Глава 29
Первого апреля я снова был в Вашингтоне.
В вип-зале международного аэропорта, отведённом для официальных делегаций, — тихом, обшитом деревом, с кожаными креслами и портретами президентов на стенах, — собралась наша группа. Ровно десять человек. И все мы с любопытством вертели в руках свежевыданные паспорта — с вклеенными советскими визами, с непривычной кириллицей, с гербом в серпе и молоте. Диковина. Пропуск в закрытый мир, куда простому американцу хода не было.
Я приглядывался к спутникам.
Главой делегации оказался кадровый дипломат из Госдепартамента — Эдвард Тэлбот, сухопарый господин лет пятидесяти пяти, советолог, из тех, кто ещё в тридцатых сидел в московском посольстве, знал русский и цедил слова так осторожно, будто каждое могло попасть в чужой рапорт. Официальное лицо, руководитель, зицпредседатель — а кто в этой делегации настоящий, я уже догадывался, спасибо Даллесу.
Остальные — журналисты.
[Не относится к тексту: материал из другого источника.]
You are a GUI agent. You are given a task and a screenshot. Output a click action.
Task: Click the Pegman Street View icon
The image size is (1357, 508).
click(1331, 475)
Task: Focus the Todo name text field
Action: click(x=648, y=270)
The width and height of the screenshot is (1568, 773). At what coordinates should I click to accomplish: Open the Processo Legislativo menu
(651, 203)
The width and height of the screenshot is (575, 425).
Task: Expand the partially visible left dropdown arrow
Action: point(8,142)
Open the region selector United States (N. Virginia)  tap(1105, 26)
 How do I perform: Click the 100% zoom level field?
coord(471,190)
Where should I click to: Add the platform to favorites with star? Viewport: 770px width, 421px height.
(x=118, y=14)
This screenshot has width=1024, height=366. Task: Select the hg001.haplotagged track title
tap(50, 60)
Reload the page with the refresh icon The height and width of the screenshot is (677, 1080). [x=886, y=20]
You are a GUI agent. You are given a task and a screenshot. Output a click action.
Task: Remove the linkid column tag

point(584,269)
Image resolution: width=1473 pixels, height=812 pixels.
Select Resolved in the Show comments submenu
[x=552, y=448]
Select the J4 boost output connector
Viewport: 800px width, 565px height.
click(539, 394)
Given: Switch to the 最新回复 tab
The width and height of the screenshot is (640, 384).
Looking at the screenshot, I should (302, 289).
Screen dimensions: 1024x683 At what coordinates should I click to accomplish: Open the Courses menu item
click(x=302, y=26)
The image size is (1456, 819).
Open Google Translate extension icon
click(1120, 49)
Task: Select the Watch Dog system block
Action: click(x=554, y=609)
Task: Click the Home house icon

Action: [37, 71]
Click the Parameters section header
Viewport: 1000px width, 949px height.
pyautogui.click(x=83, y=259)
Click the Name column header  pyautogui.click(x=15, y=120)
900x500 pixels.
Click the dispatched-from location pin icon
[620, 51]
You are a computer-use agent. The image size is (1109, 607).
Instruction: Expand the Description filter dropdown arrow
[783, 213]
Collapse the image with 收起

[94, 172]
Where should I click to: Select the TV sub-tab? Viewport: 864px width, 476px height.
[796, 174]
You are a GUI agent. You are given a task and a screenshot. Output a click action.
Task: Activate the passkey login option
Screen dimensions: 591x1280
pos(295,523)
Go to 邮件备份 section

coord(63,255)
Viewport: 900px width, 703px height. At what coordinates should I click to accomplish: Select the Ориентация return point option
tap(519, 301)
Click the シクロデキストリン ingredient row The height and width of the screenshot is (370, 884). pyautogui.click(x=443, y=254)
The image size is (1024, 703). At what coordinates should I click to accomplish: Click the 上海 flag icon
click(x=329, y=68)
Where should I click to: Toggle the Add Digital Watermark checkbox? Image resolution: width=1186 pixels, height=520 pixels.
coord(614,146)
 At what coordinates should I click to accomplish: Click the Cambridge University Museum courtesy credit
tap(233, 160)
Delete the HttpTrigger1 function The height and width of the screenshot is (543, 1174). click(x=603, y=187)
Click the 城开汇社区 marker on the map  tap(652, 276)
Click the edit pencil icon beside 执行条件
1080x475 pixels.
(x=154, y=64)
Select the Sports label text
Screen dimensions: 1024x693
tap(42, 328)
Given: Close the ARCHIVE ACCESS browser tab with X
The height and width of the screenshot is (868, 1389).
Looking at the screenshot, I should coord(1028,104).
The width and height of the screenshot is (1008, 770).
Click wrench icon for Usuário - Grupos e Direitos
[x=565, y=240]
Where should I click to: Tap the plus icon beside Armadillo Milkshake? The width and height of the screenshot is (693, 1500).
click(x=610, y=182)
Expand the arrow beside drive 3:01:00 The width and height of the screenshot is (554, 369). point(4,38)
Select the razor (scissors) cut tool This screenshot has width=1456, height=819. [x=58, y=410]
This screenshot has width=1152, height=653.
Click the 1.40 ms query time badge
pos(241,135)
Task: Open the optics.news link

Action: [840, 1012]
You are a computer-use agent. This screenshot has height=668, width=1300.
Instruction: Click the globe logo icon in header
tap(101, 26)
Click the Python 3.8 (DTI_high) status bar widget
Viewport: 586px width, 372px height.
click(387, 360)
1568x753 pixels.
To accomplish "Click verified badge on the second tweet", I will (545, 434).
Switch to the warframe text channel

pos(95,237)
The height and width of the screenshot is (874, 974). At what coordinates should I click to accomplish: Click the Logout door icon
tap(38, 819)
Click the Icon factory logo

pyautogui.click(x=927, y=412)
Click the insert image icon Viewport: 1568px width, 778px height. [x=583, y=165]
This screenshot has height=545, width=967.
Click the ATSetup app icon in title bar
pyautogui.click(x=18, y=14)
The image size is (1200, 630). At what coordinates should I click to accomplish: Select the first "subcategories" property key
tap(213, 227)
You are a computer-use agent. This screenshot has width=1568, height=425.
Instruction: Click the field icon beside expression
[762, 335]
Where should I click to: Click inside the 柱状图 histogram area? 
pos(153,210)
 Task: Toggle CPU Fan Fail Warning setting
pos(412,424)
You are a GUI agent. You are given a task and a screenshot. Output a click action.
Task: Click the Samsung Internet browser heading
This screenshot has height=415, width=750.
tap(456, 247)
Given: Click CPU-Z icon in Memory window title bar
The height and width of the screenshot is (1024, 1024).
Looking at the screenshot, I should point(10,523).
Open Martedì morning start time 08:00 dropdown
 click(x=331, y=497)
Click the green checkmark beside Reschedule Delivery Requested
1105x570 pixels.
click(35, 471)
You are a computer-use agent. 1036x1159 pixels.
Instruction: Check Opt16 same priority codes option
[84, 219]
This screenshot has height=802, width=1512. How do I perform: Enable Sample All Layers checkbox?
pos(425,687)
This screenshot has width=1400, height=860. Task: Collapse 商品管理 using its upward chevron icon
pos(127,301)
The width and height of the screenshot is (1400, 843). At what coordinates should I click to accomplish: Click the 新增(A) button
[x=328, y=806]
И среди них были настоящие зубры, при виде которых я мысленно снял шляпу.
Гаррисон Солсбери — сдержанный, желчный, из «Нью-Йорк Таймс», один из немногих, кто уже работал в Москве в войну, знал советскую цензуру изнутри и не питал иллюзий. Уолтер Кронкайт — молодой ещё, но уже восходящая звезда телевещания, побывавший в Корее. Пожилой, битый жизнью очеркист из «Чикаго Дейли Ньюс» по фамилии Мэлони — воевал аж в Первую мировую, объездил полмира, пил как лошадь и ничему не удивлялся. Дама-репортёр из «Крисчен Сайенс Монитор», сухая, въедливая, с блокнотом наперевес. И ещё несколько — из агентств, из журналов, крепкие профессионалы, которых и посылают в такие поездки.
А среди них — двое молчаливых, невыразительных мужчин «от какого-то агентства». Вежливые, незаметные, с пустыми, ничего не запоминающими лицами. Вот они, подумал я. Люди Даллеса. А я — их живая дымовая завеса.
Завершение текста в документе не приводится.